Boolean Search - An advanced search process where you’ll use Boolean terms like AND, OR, and NOT to connect multiple keywords. This helps cut down the number of irrelevant results. Without Boolean, you’ll be limited to searching for single keywords (e.g., the name ‘John’). With Boolean, you can give a much more specific instruction like, ‘Find all emails John Anderson sent to Sally Nedry, which also mention the Pfizer meeting. And they should have been sent before 2015.” Learn more about Boolean searches.

Case/Matter - All the files in an eDiscovery case. These files have all been processed by the eDiscovery software and are ready for review. (Note: The term ‘matter’ means ‘legal proceedings’, but essentially means the same as ‘case.’)

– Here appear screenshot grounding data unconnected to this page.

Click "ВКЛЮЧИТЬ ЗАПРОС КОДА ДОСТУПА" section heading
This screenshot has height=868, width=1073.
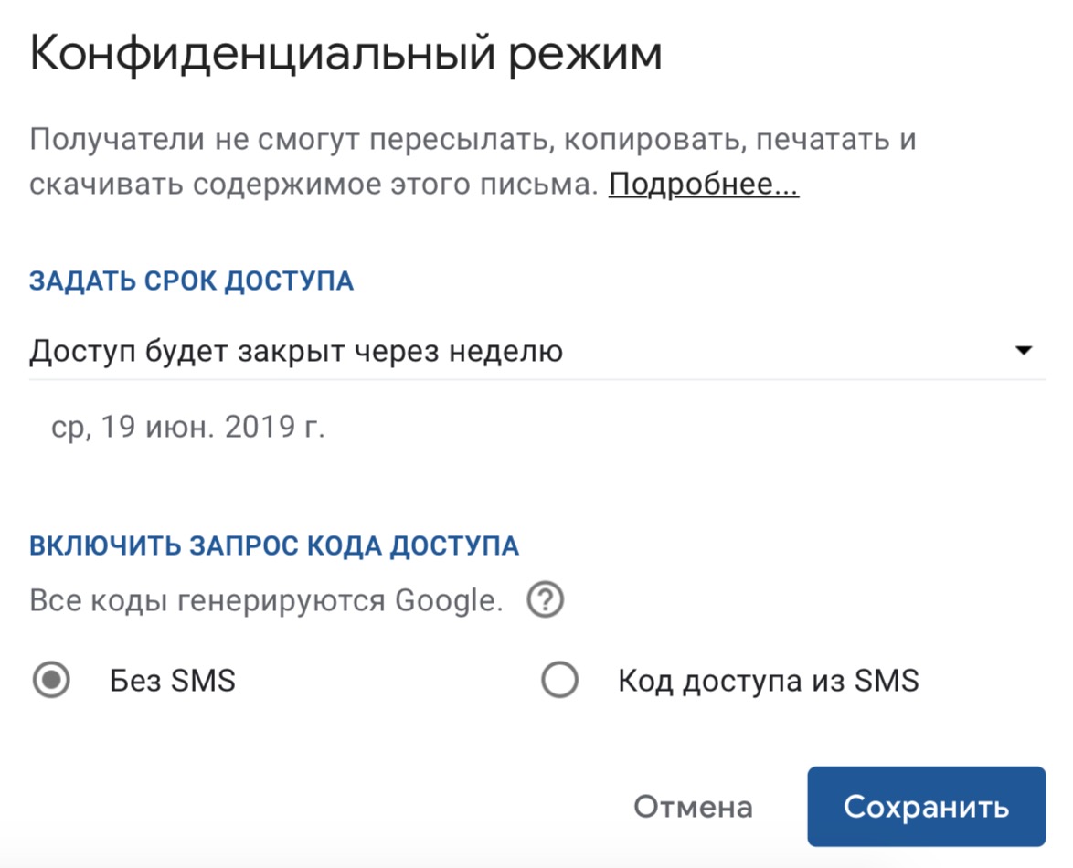(274, 546)
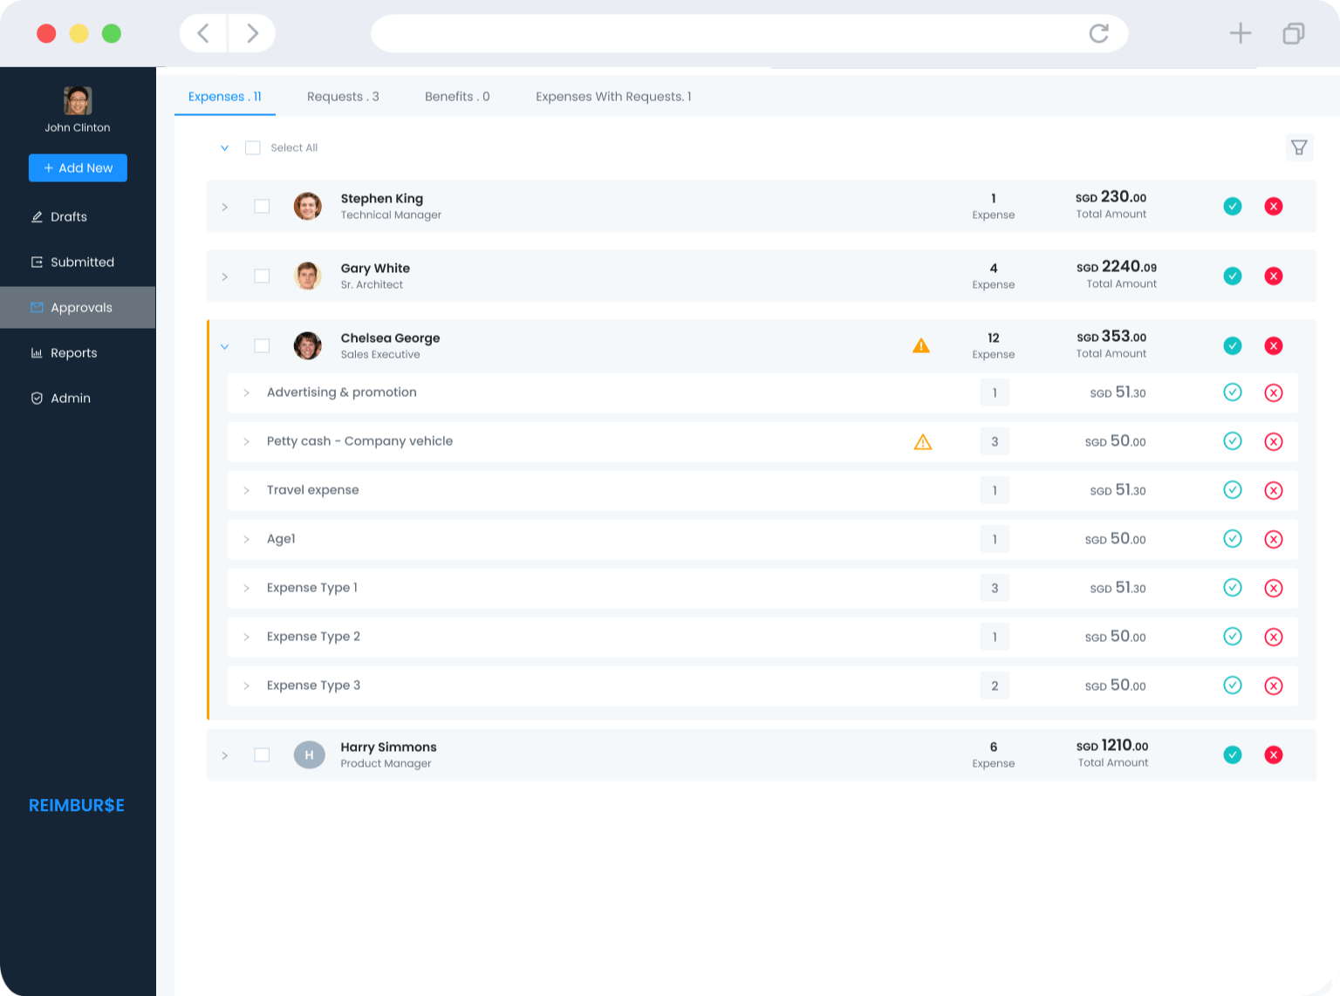Image resolution: width=1340 pixels, height=996 pixels.
Task: Collapse Chelsea George's expense group
Action: click(225, 346)
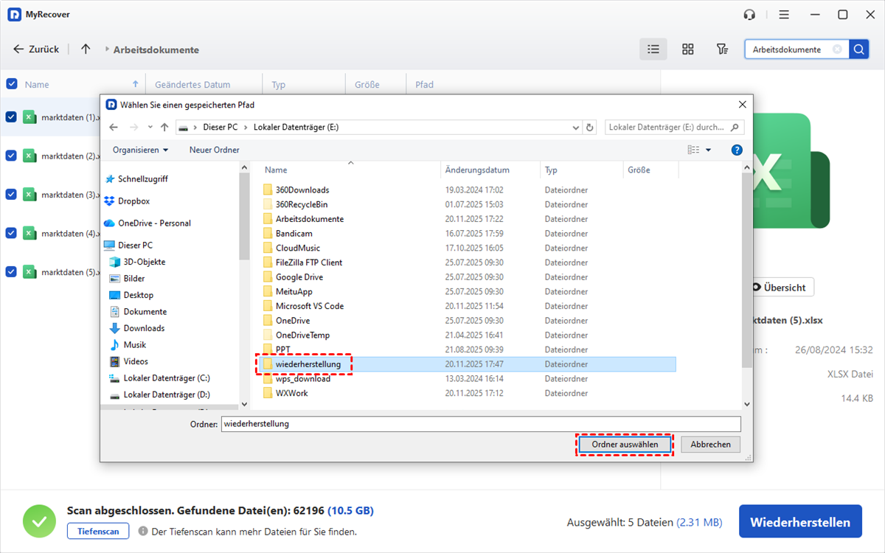Select Dropbox in the navigation pane
Viewport: 885px width, 553px height.
tap(133, 201)
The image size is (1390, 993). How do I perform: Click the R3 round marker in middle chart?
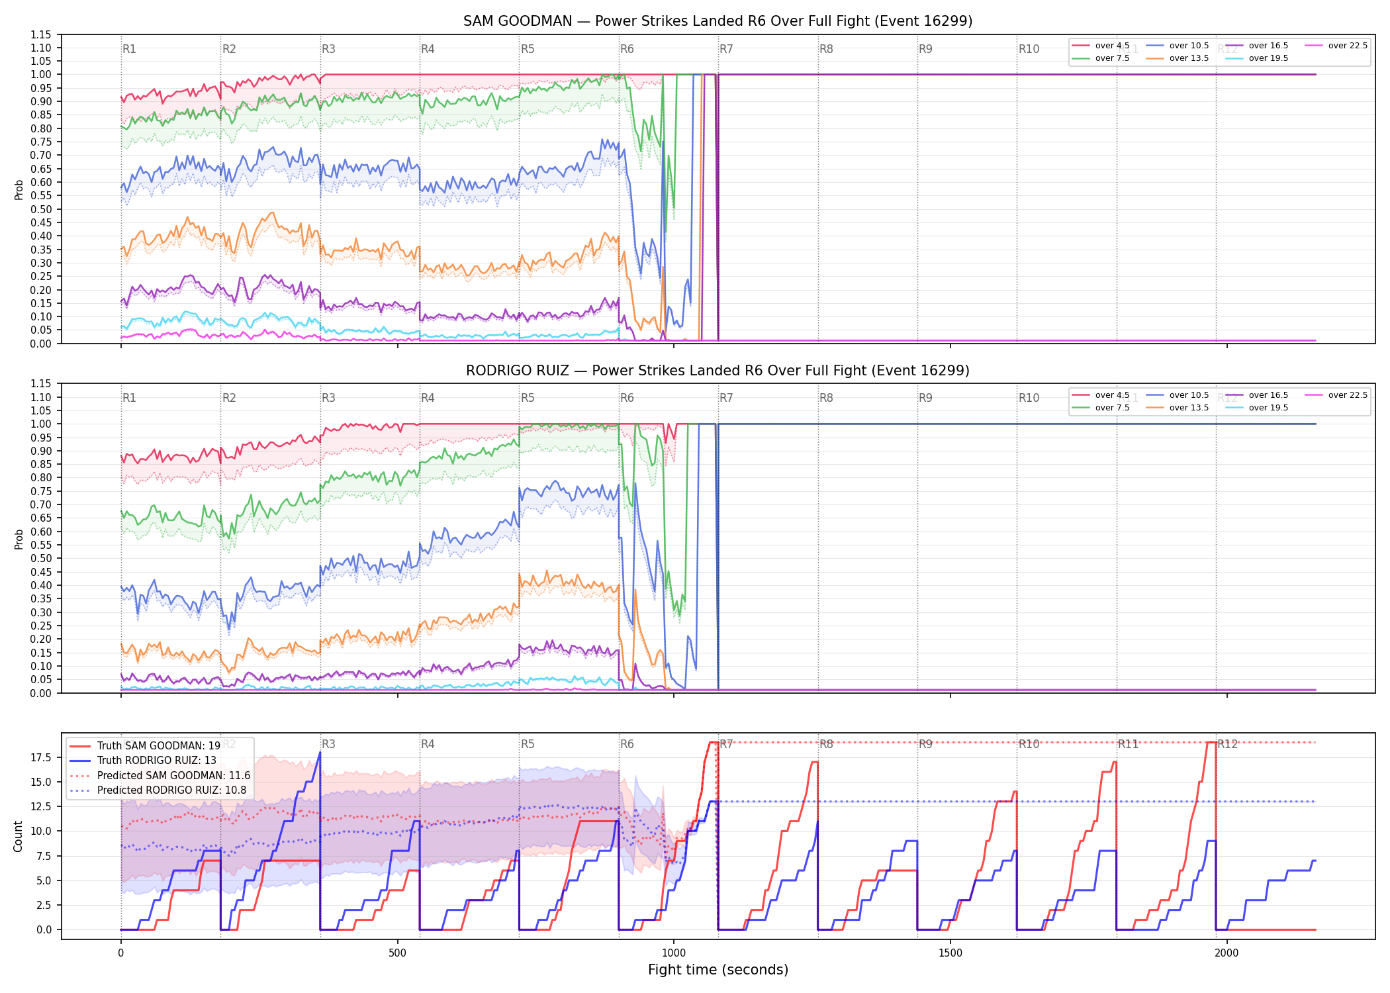pos(328,398)
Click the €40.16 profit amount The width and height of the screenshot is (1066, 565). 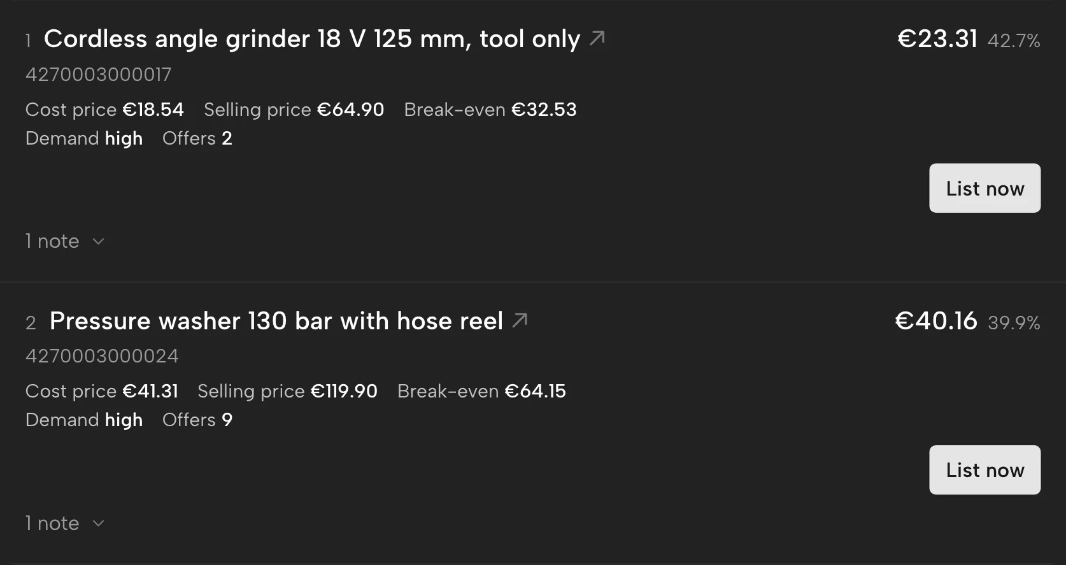tap(936, 321)
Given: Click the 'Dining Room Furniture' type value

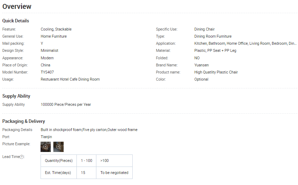Looking at the screenshot, I should click(x=213, y=36).
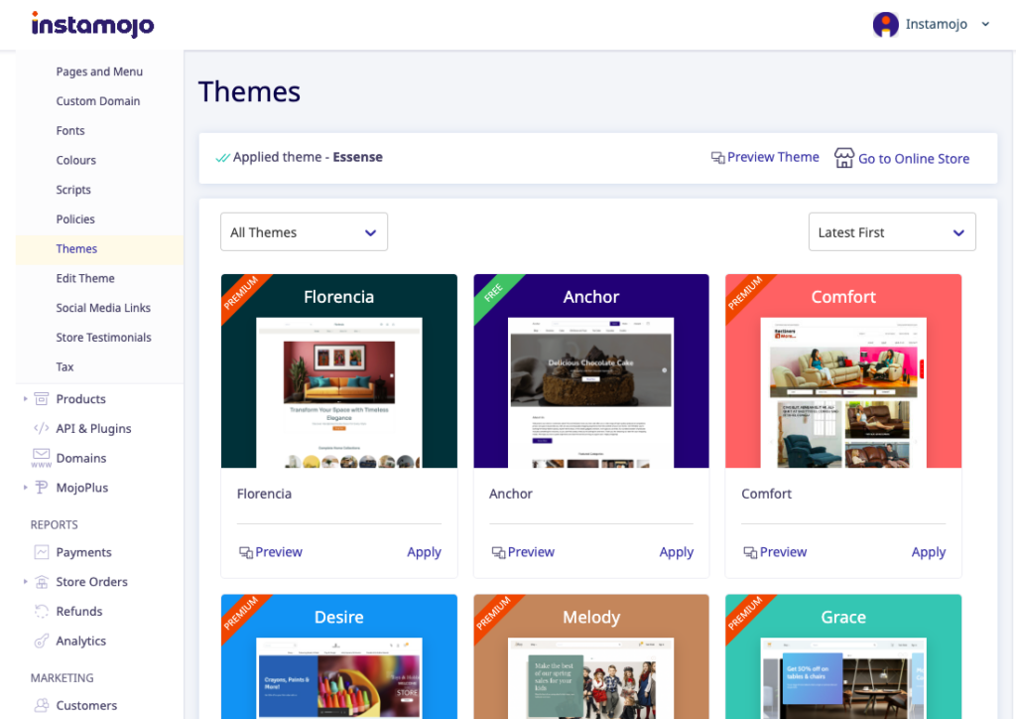The image size is (1016, 719).
Task: Click the Domains www icon
Action: pyautogui.click(x=42, y=459)
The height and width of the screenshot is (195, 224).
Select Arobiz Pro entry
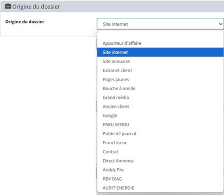(160, 170)
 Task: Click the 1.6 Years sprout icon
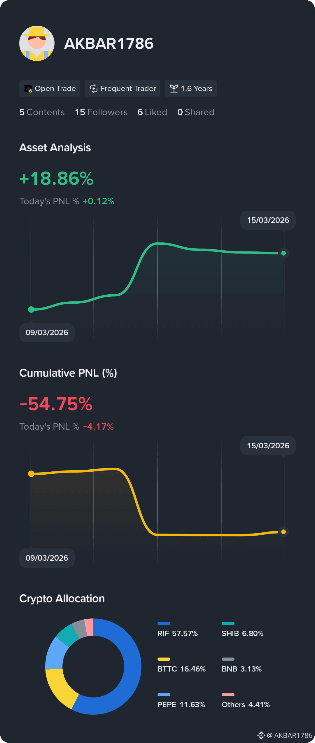click(174, 88)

Child Document - A file that is attached to, or embedded in, another file. E.g., an email attachment or an image in a PowerPoint presentation. (The file to which it’s attached/embedded is called the ‘parent’ document.)

Collection - The process of getting copies of all the relevant files in a case. This needs to be done carefully (often by a digital forensics provider) without destroying or altering precious file metadata.

Container File - A single file that stores a mix of other files and documents. Containers are a convenient way of transferring files or compressing them to use less storage space. E.g., Microsoft Outlook OST and PST files, ZIP files, forensic image files, etc. Note: You’ll need to ‘unpack’ container files before taking a file count of your case. Learn more about container archives.

Culling - Removing irrelevant files from a case before formally reviewing your data. eDiscovery software often culls some irrelevant files while processing them, and you’ll isolate and remove the rest at the review stage.

Custodian - Someone from whom you’ve collected (or will collect) potentially useful data. They are not necessarily the person who created the data.

Data Extraction - The process where your eDiscovery software slots all your data into behind-the-scenes databases. It happens automatically when you upload your files, and along with identifying text, it’s how the software isolates keywords, dates, email addresses, and metadata for you to search through later.

Deduplication - Removing identical copies of files from your case. Deduplicating files means you have less to review and you’ll be more consistent. For example, you won’t mistakenly give different tags to two copies of the same file.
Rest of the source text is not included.